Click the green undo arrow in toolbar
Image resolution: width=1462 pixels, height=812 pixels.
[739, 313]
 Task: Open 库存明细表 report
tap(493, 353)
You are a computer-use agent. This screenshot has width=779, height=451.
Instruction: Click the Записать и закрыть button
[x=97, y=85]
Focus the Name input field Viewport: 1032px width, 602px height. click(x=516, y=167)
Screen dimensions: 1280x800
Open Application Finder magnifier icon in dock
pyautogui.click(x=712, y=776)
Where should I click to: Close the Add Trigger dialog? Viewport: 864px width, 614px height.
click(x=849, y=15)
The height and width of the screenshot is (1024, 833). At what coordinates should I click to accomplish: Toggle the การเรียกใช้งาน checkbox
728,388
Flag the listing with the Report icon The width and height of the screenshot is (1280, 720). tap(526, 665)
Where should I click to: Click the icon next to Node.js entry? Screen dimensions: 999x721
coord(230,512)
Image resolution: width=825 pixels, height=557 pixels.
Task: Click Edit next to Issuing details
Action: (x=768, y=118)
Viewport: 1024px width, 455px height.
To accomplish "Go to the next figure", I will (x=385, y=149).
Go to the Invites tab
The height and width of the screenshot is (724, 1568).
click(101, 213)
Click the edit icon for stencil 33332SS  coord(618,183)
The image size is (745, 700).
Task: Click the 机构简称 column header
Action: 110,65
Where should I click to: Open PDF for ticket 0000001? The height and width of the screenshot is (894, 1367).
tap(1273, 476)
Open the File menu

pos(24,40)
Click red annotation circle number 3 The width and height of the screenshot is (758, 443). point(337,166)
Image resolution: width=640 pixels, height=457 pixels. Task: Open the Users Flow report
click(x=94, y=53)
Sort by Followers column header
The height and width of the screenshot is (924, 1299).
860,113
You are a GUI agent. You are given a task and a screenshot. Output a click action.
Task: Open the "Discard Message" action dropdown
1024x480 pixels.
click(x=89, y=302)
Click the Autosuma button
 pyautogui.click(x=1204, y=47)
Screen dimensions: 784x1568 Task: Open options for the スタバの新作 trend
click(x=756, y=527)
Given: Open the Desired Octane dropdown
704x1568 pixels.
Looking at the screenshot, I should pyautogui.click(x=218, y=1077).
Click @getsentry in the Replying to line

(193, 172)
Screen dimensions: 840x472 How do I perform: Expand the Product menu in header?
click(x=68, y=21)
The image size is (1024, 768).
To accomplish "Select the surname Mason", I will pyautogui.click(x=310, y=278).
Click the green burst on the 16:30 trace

:::::

**WRITTEN INSTRUCTION:** Copy out verbatim the lines of the items above, from the line containing "Click the Autosuma button" through the line containing "click(x=68, y=21)", both included.

**WRITTEN ANSWER:**
Click the Autosuma button
 pyautogui.click(x=1204, y=47)
Screen dimensions: 784x1568 Task: Open options for the スタバの新作 trend
click(x=756, y=527)
Given: Open the Desired Octane dropdown
704x1568 pixels.
Looking at the screenshot, I should pyautogui.click(x=218, y=1077).
Click @getsentry in the Replying to line

(193, 172)
Screen dimensions: 840x472 How do I perform: Expand the Product menu in header?
click(x=68, y=21)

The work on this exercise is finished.